Voor kandidaten vanaf postdoctoraal niveau vervalt Art 1. §2.
§3 Postdoctorale onderzoekers kunnen zich enkel kandidaat stellen voor een reiskrediet voor deelname aan een congres in het buitenland indien hun doctoraatsdiploma, met referentiepunt de datum vermeld op het doctoraatsdiploma, behaald is maximum zes jaar voor de startdatum van het congres in het buitenland.
Indien de kandidaat over meer dan één doctoraatsdiploma beschikt, is deze regel van toepassing op de datum van het eerst behaalde doctoraatsdiploma.
Indien zich tussen de datum van het doctoraatsdiploma en de startdatum van het congres een aaneensluitende onderbreking van minstens 3 maanden omwille van moederschapsrust, voltijds ouderschapsverlof, voltijds ziekteverlof of militaire dienstplicht/verplichte burgerdienst in het land waarvan men onderdaan is, dan wordt de maximale periode van 6 jaar tussen de datum van het doctoraatsdiploma en de startdatum van het congres met 1 jaar verlengd. De maximale verlenging van deze periode is eveneens 1 jaar. Meer dan 1 onderbreking van minstens 3 maanden omwille van bovenvermelde redenen geeft dus geen aanleiding tot een bijkomende verlenging.
Art. 2. (zoals gewijzigd bij beslissing van de raad van bestuur van 12/05/2021 en 25/09/2024)
Om in aanmerking te komen voor een toelage voor een congresdeelname in één van de lidstaten van de EER of Zwitserland of het Verenigd Koninkrijk, moeten onderzoekers reeds tenminste één peer-reviewed publicatie als eerste of laatste auteur hebben; voor een toelage voor een congresdeelname in landen buiten Europa hebben zij minstens drie of meer peer-reviewed publicaties waarvan minstens 1 als eerste of laatste auteur.

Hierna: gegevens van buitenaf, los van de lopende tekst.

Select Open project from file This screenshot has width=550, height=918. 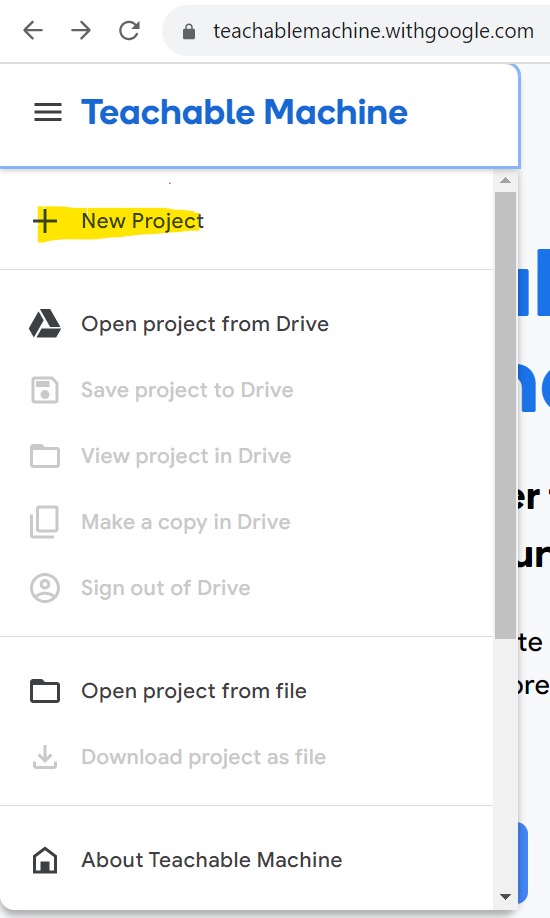pos(247,691)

Voor domeinen met een andere publicatiecultuur (bv. alfabetisch ordenen van auteurs) kan van de minimum vereiste van 1 peer-reviewed publicatie als eerste en laatste auteur worden afgeweken.
Art. 3. (zoals gewijzigd bij beslissing van de raad van bestuur van 12/05/2021)

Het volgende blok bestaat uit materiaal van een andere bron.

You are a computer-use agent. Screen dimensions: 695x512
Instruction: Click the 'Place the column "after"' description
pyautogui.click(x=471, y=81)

Alle pre- en postdoctorale FWO Mandaathouders en houders van een Beurs Strategisch Basisonderzoek (SB) kunnen geen reiskrediet voor een congresdeelname in één van de lidstaten van de E.E.R. of Zwitserland of het Verenigd Koninkrijk aanvragen, daar zij hun werkingstoelage hiervoor kunnen aanwenden.
Zij komen wel in aanmerking voor een krediet voor een congresdeelname in landen niet nader gespecifieerd in bovenstaande paragraaf.
Art. 4.
Aanvragen voor reiskredieten dienen ten laatste 3 maanden vóór afreis online te worden ingediend in het Engels. Deze indientermijn is strikt bindend.
Art. 5. (zoals gewijzigd bij beslissing van de raad van bestuur van 25/09/2024)
Per burgerlijk jaar kan aan een onderzoeker maximaal één reiskrediet binnen of buiten Europa toegekend worden (voor een congres, cursus/workshop en/of voor een kort studieverblijf).
Art. 6.
De belanghebbenden moeten de toelagen vermelden die ze voor hetzelfde doel bij andere Belgische of buitenlandse instanties hebben bekomen of aangevraagd. De belanghebbenden dienen het FWO op de hoogte te brengen van de uitslag van de aangevraagde toelages die voor hetzelfde doel bij andere instanties werden aangevraagd.
Art. 7. (zoals gewijzigd bij beslissing van de raad van bestuur van 30/03/2022 en 25/09/2024)
Per onderzoekseenheid kunnen maximaal twee aanvragen voor eenzelfde congres worden ingediend.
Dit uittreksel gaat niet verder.